_依頼内容_
本文のうち、「NPO業界においてはこの数年」を含む語句で始まり「ているのではないでしょうか。」で終わる範囲を、一字も変えずに書き写すこと。

_本文_

こんにちは。NPOコンサルタントの堤大介( @22minda )です。本記事では『ロジックモデルで考えるNPOマーケティングの役割』と題し、ロジックモデルとNPOマーケティングという一見まったく異なるテーマの関係性を整理してお伝えします。NPOに関わるさまざまなテーマの中でも同じ文脈で語れれることは少ないですが、実は非常に関連の深いテーマ同士です。

 

 

ロジックモデルとは

まずはロジックモデル自体の説明を簡単にするところから始めます。

ロジックモデルとは、ある施策がその目的を達成するに至るまでの論理的な因果関係を明示するもので、NPOの事業・活動がミッションの達成、及びビジョンの実現に繋がることを整理・確認するために活用するフレームワークです。NPOの事業だけでなく、行政における政策実施において作成されることもあります。元々は国際協力の分野で開発的な援助を行う際にその支援プログラムの成果の確からしさを確認するために使われていたものが、他分野にも活用されるようになってきたものです。※1

NPO業界においてはこの数年(日本においては2015年頃から)は社会的インパクト評価(マネジメント)を求める動きが活発化する中で、評価の前提としてロジックモデルを作成するということが増えてきています。助成金の申請書に申請事業のロジックモデルを記述することを求めるものも少しずつ増えてきており、ロジックモデルという考え方に触れたことのある方も少しずつ増えてきているのではないでしょうか。

_データ行_
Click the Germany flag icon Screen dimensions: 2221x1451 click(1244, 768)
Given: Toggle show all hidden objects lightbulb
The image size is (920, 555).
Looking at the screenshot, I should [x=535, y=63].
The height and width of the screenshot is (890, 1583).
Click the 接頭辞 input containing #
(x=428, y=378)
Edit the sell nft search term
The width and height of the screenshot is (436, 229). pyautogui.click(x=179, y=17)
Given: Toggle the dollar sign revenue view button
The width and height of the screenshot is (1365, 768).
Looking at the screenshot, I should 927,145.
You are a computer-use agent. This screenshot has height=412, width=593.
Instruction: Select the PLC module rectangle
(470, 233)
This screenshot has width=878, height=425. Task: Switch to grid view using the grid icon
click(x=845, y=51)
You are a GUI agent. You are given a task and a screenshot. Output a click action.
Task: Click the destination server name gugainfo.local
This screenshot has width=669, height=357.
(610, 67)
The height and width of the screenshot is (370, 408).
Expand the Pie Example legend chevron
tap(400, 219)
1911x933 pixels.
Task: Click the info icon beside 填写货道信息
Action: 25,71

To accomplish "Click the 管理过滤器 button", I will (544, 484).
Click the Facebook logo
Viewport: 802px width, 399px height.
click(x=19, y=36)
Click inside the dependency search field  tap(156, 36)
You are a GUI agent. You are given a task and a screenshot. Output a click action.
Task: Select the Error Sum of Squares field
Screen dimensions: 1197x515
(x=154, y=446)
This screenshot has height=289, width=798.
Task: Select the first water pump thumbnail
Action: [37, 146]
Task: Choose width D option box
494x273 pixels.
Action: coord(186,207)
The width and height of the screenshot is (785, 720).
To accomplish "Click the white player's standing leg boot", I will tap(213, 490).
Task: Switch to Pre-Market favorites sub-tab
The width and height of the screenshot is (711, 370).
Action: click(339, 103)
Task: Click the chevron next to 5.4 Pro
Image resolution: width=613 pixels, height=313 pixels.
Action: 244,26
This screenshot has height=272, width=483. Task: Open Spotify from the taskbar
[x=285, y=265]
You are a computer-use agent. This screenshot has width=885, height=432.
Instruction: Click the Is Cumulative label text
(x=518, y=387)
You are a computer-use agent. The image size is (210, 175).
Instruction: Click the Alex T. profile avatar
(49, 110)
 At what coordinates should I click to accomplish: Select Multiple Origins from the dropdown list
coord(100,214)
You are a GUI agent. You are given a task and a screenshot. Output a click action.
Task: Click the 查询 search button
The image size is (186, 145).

_結果_
NPO業界においてはこの数年(日本においては2015年頃から)は社会的インパクト評価(マネジメント)を求める動きが活発化する中で、評価の前提としてロジックモデルを作成するということが増えてきています。助成金の申請書に申請事業のロジックモデルを記述することを求めるものも少しずつ増えてきており、ロジックモデルという考え方に触れたことのある方も少しずつ増えてきているのではないでしょうか。